My wife told me that the film wasn't at all what she was expecting, so it is perhaps worth describing the format of the film. A small film crew, a couple of actors and Joe and Simon themselves returned to Siula Grande in 2002. Richard Hawking, who maintained the base camp at the foot of Siula Grande while Joe and Simon went off on their death-defying climb, comes along as well and seems to have one of the most balanced viewpoints among the original three members. The movie intercuts interviews with Joe and Simon and Richard with footage shot for this movie with actors portraying them. The shots of the Andes and glaciers and icy crevaces are spectacular outdoor photography. The present day Joe, Simon and Richard tell an absolutely spell-binding story of heroism and perseverence and bravery.

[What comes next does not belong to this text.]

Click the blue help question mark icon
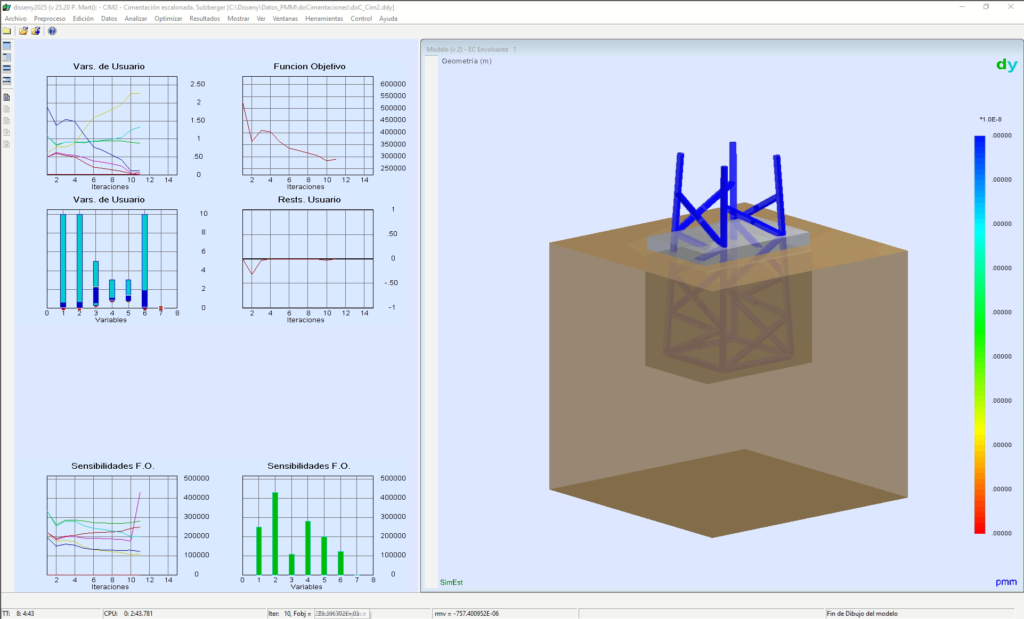Viewport: 1024px width, 619px height. [52, 31]
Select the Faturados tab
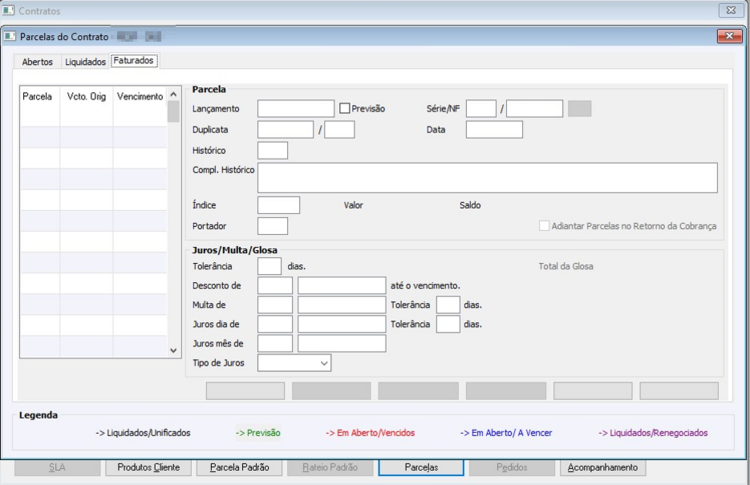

Well before the end of the movie I found myself wondering how in the world Simon ever made it off that mountain, and he had by far the easier time of it. Joe's survival is one of the most incredible stories of human endurance you'll ever hear. Seeing that both Joe and Simon made it to the making of this movie removes some of the tension of "oh my goodness! will they make it!" but knowing the ultimate outcome doesn't relieve the edge-of-your-seat-white-knuckle tension of hearing this incredible story.

As a bonus there is additional footage of "what happens next" plus a mini-documentary on the making of the movie.